Problem requirements >> Which of the lines below contain the string "computer"? Pull each one out of the data.
----- Records -----
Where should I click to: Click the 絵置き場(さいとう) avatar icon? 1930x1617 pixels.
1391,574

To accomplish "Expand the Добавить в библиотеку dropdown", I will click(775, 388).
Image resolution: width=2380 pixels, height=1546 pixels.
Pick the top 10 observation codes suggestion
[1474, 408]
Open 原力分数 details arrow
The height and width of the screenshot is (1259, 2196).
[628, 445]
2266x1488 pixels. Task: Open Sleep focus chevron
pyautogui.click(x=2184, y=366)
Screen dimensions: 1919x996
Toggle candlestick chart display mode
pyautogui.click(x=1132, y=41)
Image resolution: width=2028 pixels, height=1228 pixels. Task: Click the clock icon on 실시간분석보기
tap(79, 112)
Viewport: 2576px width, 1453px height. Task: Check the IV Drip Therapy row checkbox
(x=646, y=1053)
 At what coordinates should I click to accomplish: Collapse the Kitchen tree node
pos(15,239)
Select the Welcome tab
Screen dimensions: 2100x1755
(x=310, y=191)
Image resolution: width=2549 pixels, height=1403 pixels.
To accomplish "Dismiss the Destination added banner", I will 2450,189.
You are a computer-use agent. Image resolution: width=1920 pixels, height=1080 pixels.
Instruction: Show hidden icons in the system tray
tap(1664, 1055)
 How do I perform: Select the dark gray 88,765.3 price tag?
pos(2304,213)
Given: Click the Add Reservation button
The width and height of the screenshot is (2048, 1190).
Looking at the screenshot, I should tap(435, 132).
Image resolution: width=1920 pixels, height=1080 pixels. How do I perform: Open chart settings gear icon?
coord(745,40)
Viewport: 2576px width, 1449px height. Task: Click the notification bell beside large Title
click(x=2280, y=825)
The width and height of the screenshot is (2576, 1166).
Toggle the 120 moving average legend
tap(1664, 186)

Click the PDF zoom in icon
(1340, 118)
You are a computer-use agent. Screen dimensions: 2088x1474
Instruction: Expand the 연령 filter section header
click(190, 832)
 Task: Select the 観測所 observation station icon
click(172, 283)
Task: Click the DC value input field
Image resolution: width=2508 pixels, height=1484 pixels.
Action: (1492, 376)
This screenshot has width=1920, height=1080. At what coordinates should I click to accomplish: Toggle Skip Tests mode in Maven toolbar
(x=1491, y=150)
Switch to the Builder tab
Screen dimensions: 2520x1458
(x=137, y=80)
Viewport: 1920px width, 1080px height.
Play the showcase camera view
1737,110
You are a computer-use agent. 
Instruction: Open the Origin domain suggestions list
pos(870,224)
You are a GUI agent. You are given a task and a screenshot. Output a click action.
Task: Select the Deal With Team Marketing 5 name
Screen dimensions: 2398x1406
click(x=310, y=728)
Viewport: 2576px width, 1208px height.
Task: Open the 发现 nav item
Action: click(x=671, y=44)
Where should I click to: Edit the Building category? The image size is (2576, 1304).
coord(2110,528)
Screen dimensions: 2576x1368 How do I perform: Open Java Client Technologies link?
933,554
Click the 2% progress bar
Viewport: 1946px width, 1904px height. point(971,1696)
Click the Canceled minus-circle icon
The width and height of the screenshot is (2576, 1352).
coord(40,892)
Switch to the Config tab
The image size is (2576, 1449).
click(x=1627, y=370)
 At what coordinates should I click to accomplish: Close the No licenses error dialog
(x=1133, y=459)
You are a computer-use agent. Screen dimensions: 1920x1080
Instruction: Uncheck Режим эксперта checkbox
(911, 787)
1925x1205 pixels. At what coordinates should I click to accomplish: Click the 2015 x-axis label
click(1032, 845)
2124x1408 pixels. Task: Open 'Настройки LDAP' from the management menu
-----
Exercise answer >>
You are a computer-use agent. Image resolution: width=1920 pixels, height=1080 pixels.
You are a computer-use agent. Screen dimensions: 2088x1474
You are a computer-use agent. 
You are a computer-use agent. Screen dimensions: 1920x1080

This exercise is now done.